RECORDS FOR THE EXERCISE =>
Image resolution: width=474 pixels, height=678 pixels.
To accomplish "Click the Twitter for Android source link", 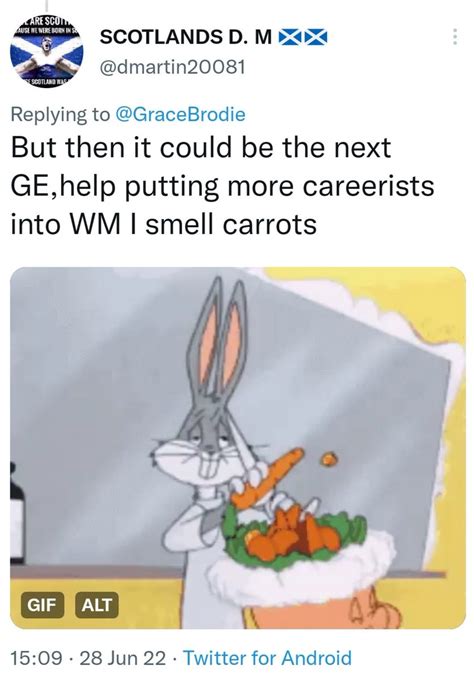I will click(267, 658).
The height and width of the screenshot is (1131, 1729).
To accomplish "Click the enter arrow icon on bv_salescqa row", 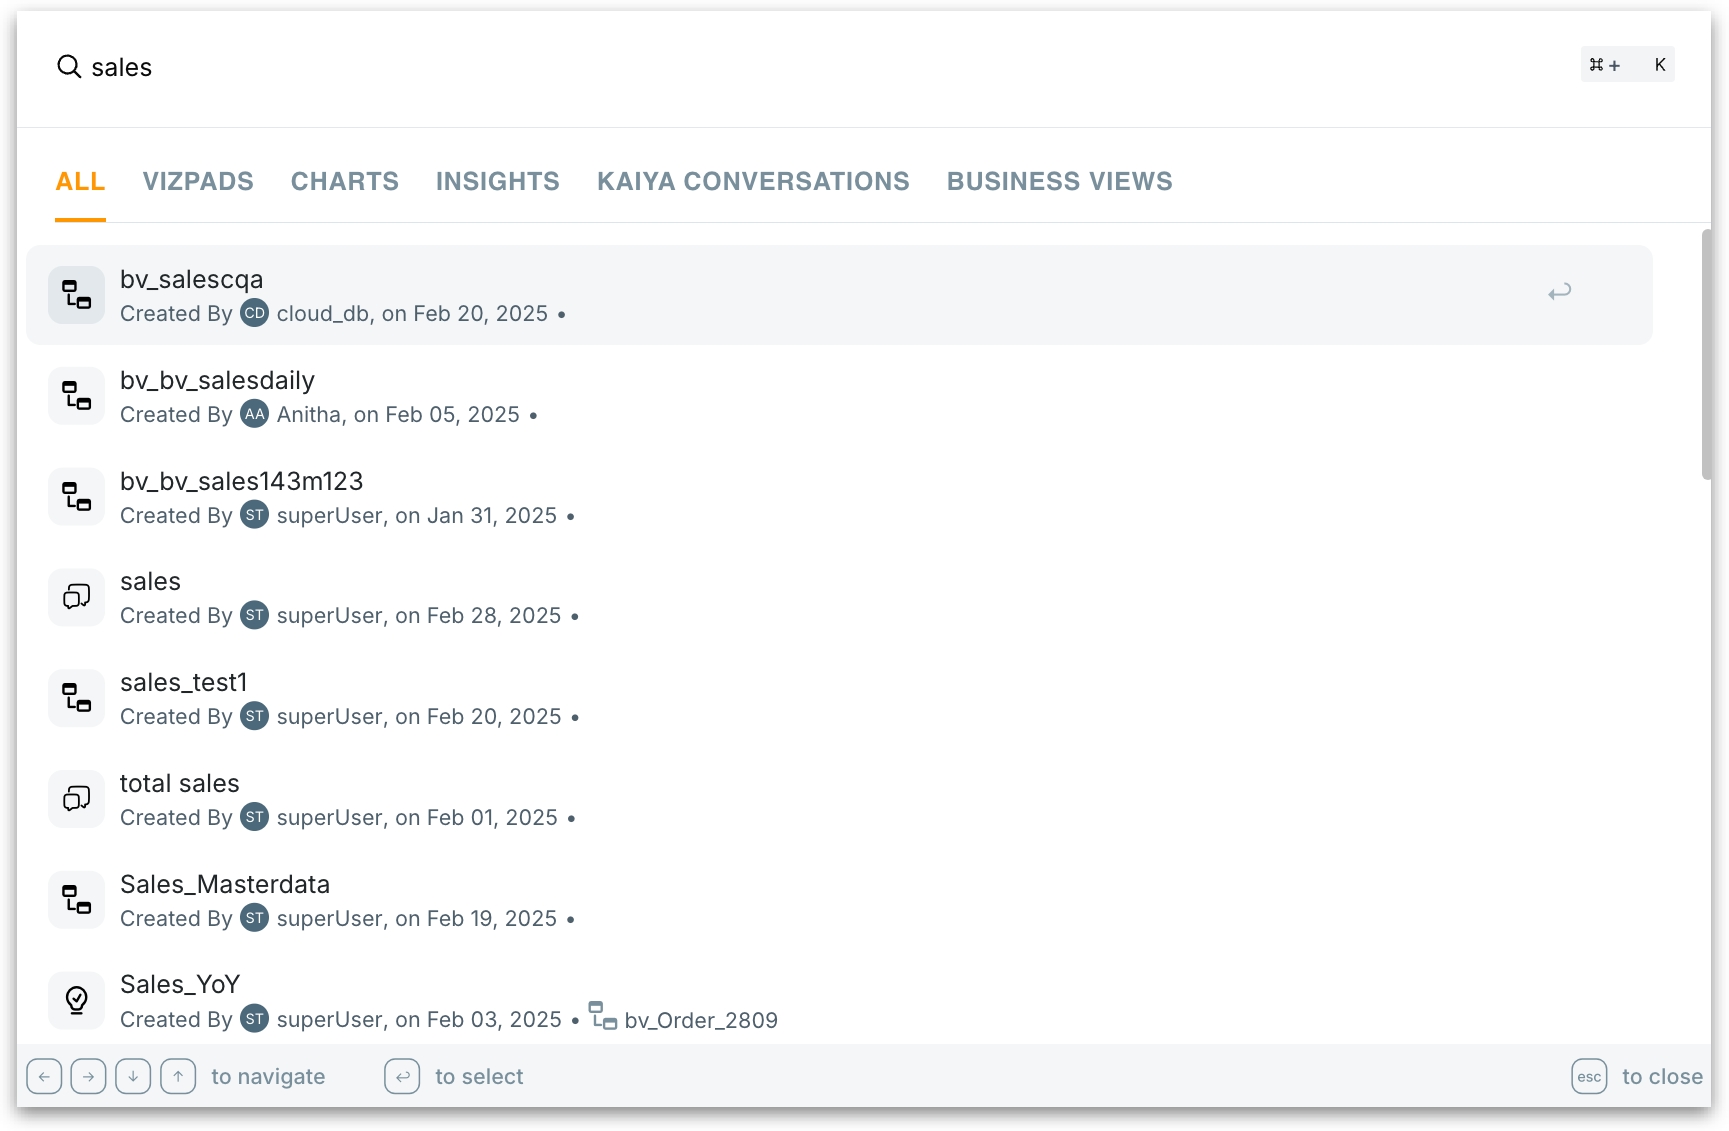I will pyautogui.click(x=1559, y=292).
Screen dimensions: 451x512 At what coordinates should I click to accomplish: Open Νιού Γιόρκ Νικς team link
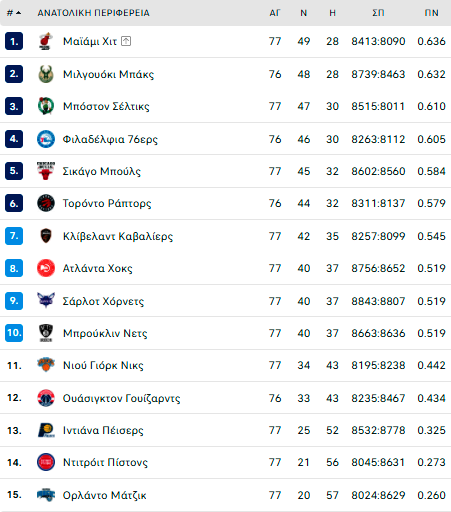click(x=103, y=365)
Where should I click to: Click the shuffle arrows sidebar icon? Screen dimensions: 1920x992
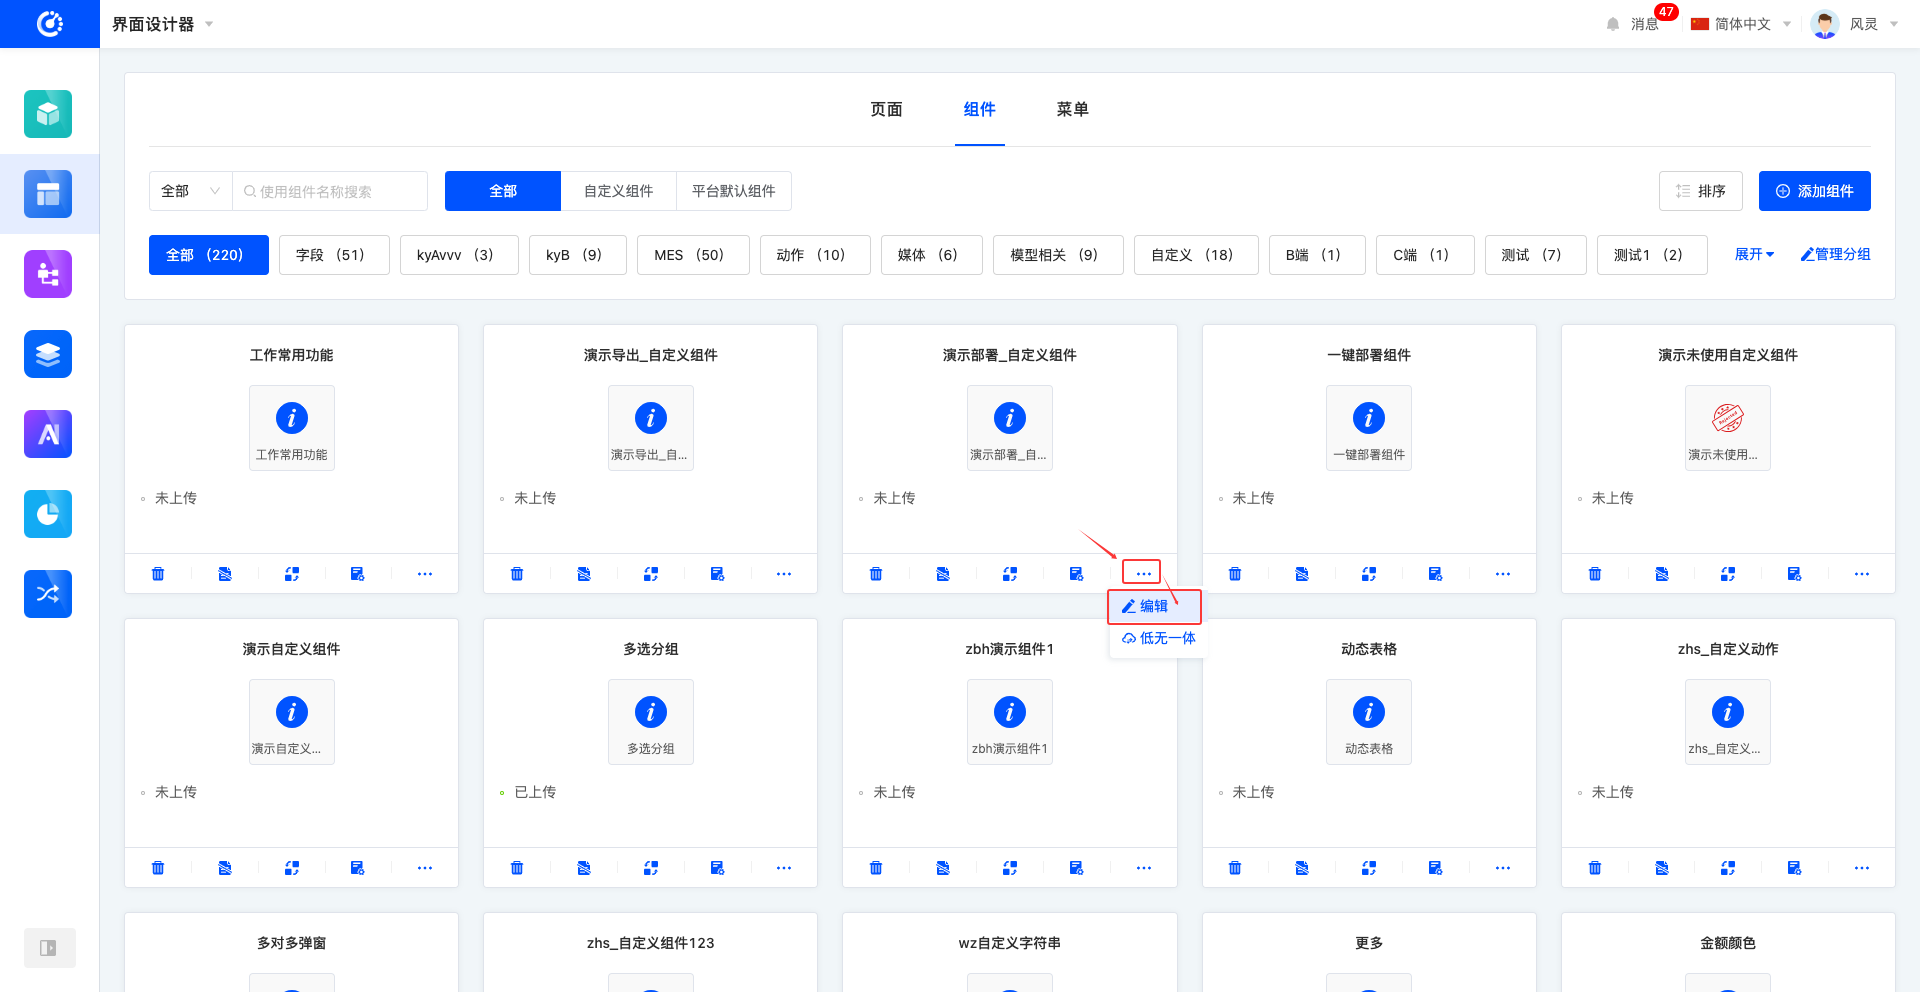click(x=48, y=594)
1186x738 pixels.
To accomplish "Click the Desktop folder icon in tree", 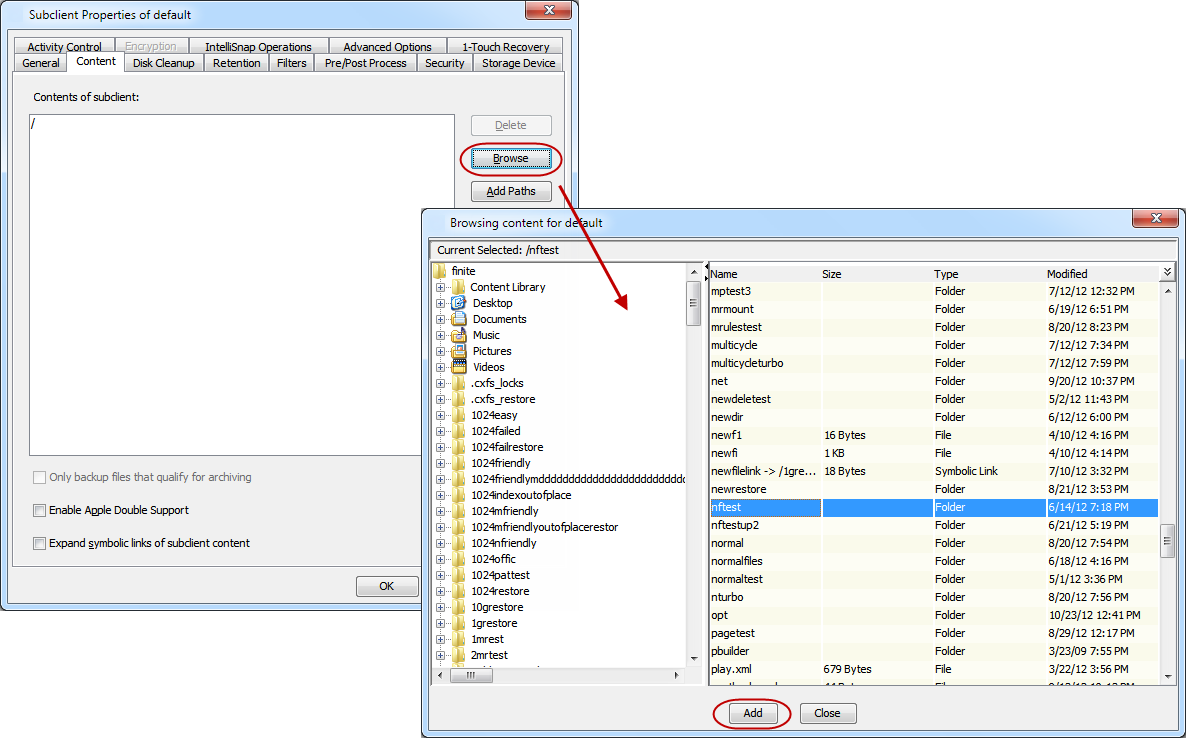I will [x=459, y=303].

PROBLEM DETAILS =>
Using the listing above, show every line that includes the string "pixels".

EXERCISE SOLUTION =>
Image resolution: width=474 pixels, height=678 pixels.
1186x738 pixels.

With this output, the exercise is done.